**PROVIDED RECORDS**
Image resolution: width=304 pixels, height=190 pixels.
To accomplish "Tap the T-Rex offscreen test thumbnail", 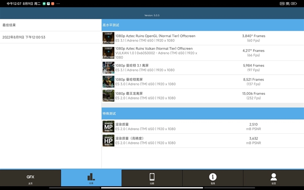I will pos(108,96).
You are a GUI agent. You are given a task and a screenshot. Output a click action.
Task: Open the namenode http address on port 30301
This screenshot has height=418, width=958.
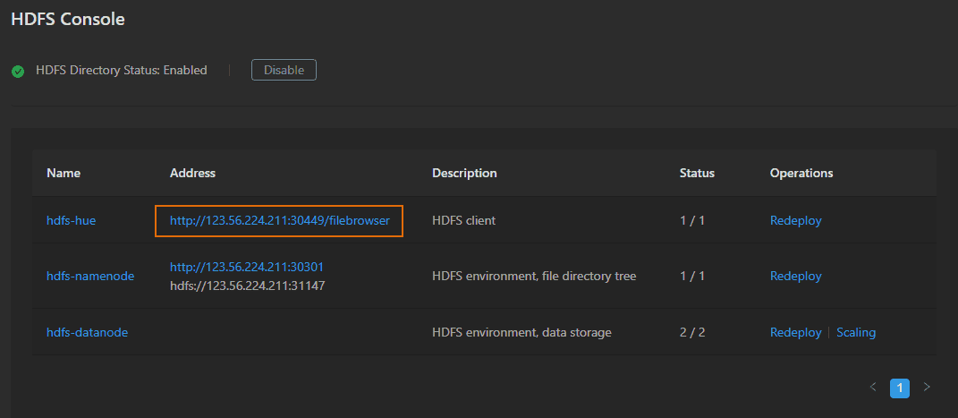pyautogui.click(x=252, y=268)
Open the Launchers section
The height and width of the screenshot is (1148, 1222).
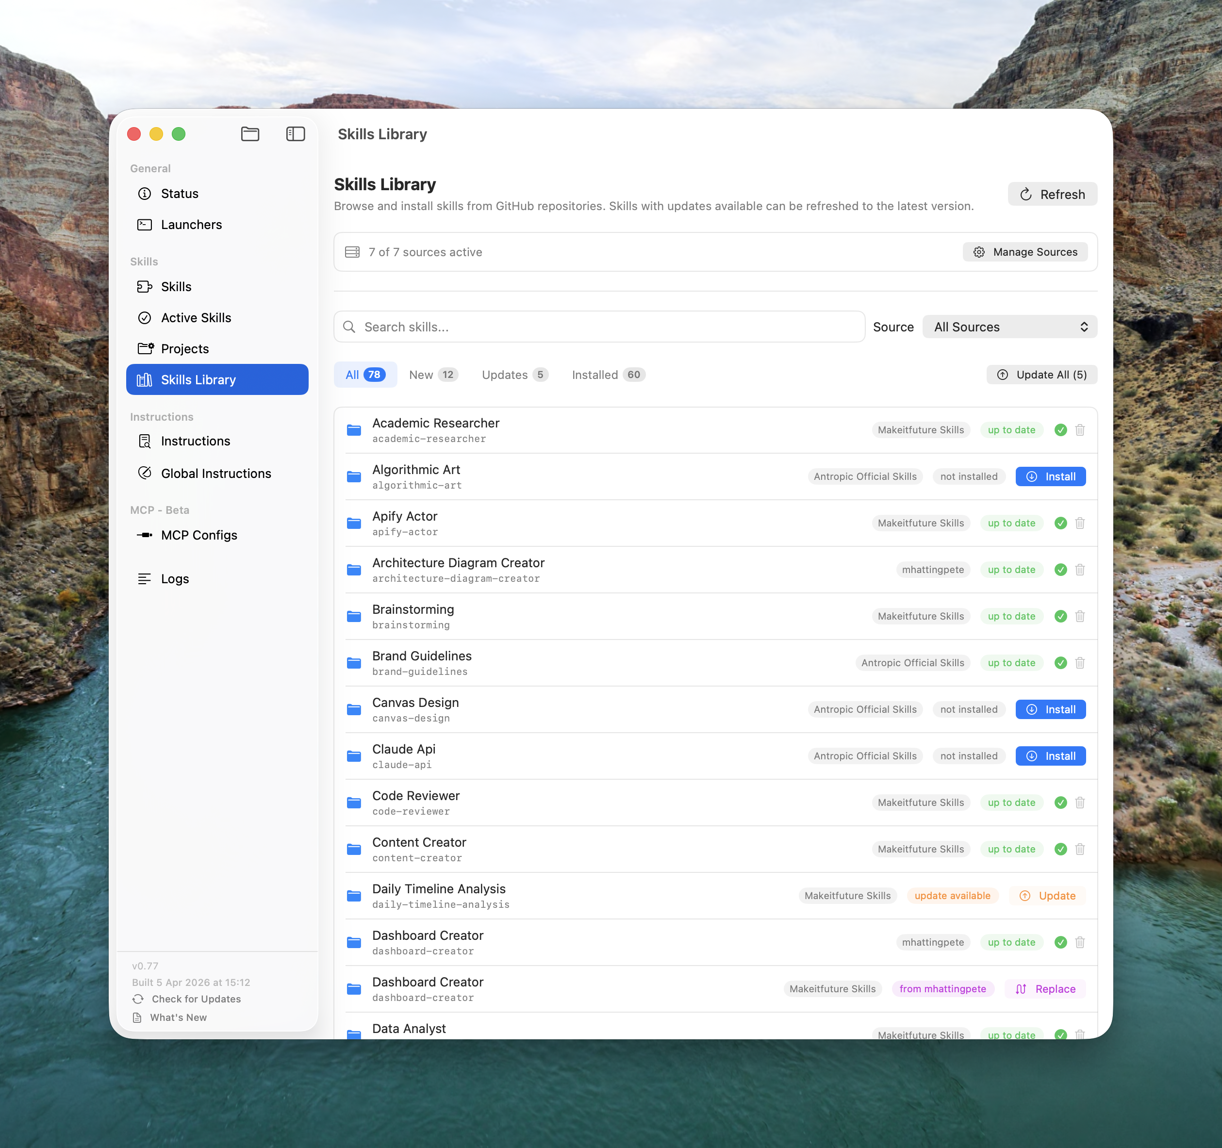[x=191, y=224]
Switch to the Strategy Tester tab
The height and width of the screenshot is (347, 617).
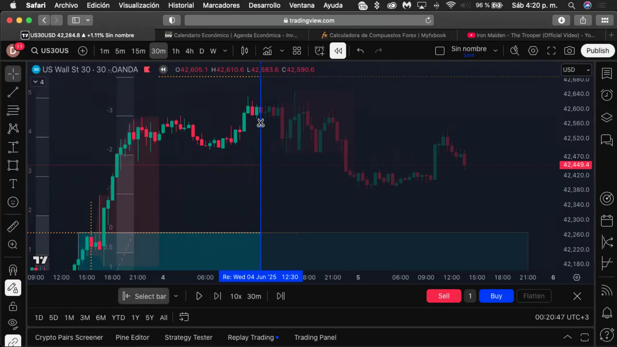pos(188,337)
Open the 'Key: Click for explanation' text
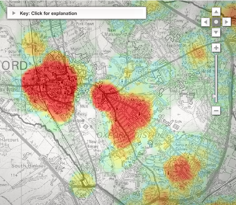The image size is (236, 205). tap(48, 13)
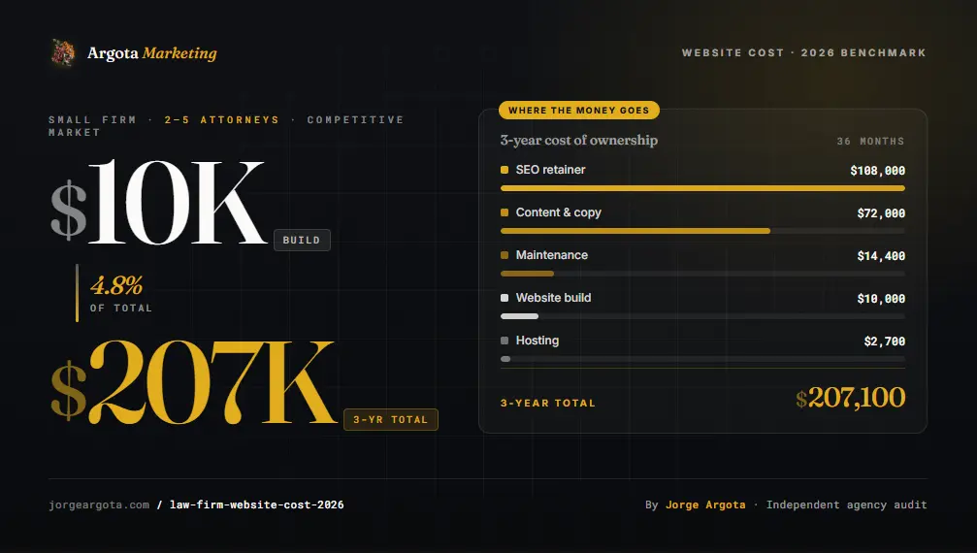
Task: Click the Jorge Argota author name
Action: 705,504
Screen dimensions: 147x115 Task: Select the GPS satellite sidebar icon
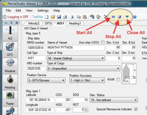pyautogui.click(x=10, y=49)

**INSTRUCTIONS TO FOLLOW**
Update the items from the line containing "You are a GUI" down to the line containing "pyautogui.click(x=252, y=268)", both included, changing "screenshot" to "screen capture" each time and leaving everything else the same. Give only those lines, and leave the pictures out.

**EXPECTED ANSWER**
You are a GUI agent. You are given a task and a screen capture. Output a click action.
Task: Open the namenode http address on port 30301
This screen capture has height=418, width=958.
pyautogui.click(x=252, y=268)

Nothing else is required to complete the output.